▶ [TASK TO CARRY OUT]:
Could you express the stretch from the line containing "The height and width of the screenshot is (922, 823)." through the end of the items as a Markdown table with the columns "Row" and "Line", leaving out blank lines?

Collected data
________
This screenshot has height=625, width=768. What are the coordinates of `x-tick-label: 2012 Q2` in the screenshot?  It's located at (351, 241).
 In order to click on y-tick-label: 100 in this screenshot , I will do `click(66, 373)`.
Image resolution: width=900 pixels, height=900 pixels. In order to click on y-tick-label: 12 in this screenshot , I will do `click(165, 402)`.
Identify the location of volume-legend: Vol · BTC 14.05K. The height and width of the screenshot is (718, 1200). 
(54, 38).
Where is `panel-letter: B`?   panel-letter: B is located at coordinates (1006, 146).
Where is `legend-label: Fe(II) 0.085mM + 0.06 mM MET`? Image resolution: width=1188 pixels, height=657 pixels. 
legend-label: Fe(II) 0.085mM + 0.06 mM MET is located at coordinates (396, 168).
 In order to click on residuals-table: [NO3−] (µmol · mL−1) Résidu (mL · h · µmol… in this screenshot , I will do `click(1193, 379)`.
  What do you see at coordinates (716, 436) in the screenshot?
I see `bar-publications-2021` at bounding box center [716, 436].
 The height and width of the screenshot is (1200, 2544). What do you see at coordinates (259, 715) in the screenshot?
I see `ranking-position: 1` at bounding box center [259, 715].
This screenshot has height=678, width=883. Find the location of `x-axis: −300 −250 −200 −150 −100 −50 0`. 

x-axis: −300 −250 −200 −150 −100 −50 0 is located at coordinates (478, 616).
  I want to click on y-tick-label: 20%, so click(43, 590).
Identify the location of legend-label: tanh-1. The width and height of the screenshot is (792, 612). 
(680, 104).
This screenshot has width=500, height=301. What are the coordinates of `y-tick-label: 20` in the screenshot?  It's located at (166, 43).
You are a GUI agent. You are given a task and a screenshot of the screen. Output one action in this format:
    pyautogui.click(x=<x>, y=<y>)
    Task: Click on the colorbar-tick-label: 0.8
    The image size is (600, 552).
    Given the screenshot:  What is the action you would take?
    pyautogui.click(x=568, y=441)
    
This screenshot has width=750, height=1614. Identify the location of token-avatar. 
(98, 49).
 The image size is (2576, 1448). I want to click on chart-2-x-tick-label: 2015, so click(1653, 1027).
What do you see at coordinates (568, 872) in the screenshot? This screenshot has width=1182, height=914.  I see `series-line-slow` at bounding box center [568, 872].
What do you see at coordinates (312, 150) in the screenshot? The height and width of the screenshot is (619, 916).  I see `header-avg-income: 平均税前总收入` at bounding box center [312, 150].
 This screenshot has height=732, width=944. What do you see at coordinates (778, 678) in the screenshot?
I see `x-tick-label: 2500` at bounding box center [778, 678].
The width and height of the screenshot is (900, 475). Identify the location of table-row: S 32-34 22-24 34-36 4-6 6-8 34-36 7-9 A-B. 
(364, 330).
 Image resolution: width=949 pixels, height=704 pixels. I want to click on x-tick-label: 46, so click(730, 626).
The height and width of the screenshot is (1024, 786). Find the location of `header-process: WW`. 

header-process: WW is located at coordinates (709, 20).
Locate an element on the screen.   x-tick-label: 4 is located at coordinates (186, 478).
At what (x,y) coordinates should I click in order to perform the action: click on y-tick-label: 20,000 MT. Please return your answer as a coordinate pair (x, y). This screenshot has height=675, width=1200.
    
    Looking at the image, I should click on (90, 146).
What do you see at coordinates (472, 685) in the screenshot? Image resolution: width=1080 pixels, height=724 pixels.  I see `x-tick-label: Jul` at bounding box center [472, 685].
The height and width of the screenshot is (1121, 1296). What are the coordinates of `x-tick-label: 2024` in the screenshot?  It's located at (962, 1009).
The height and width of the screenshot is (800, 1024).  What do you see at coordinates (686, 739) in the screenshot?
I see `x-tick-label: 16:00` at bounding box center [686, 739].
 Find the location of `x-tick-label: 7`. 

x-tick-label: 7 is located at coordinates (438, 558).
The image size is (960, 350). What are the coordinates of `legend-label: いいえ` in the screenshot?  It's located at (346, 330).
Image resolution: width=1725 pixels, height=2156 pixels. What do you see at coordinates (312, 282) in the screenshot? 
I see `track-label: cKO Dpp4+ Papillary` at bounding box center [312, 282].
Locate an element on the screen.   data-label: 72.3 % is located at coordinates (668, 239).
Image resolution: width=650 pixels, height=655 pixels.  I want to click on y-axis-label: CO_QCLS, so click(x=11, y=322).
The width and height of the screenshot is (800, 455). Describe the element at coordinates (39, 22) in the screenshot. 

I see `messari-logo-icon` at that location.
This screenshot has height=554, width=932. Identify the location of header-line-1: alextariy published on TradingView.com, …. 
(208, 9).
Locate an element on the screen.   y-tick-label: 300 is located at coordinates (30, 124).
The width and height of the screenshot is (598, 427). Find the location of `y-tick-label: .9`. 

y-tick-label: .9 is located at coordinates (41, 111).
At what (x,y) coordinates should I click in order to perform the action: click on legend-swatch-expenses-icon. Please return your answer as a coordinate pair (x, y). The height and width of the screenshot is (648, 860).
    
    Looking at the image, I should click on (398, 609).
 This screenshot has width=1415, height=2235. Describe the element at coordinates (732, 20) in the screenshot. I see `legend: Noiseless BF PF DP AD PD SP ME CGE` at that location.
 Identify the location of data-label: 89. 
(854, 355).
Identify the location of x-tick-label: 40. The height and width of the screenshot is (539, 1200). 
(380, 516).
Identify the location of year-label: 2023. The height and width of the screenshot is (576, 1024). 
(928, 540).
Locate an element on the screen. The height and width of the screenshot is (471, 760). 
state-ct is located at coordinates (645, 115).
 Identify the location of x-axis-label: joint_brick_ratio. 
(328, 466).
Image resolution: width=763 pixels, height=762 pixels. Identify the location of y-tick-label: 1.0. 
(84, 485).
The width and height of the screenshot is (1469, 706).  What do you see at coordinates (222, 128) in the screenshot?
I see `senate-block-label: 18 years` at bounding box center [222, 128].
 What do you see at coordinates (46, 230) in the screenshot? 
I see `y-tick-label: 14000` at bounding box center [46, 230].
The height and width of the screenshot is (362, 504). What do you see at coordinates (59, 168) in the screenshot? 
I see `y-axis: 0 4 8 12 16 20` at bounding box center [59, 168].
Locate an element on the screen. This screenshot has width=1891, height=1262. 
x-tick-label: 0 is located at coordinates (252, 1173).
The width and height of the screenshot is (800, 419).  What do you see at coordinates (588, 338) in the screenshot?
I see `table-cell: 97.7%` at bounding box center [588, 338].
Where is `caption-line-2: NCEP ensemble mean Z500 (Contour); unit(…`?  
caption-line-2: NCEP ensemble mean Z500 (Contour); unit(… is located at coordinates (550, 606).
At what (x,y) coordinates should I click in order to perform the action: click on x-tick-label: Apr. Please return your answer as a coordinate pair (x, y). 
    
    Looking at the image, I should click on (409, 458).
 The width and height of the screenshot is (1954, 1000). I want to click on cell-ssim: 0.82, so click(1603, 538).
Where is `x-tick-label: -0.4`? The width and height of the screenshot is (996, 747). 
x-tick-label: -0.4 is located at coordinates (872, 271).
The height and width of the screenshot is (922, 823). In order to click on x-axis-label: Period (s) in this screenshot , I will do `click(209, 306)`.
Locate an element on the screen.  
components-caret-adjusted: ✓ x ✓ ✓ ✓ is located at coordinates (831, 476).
________
▶ [ANSWER FOR THE TASK]:
| Row | Line |
|---|---|
| 1 | The height and width of the screenshot is (922, 823). In order to click on x-axis-label: Period (s) in this screenshot , I will do `click(209, 306)`. |
| 2 | Locate an element on the screen.   |
| 3 | components-caret-adjusted: ✓ x ✓ ✓ ✓ is located at coordinates (831, 476). |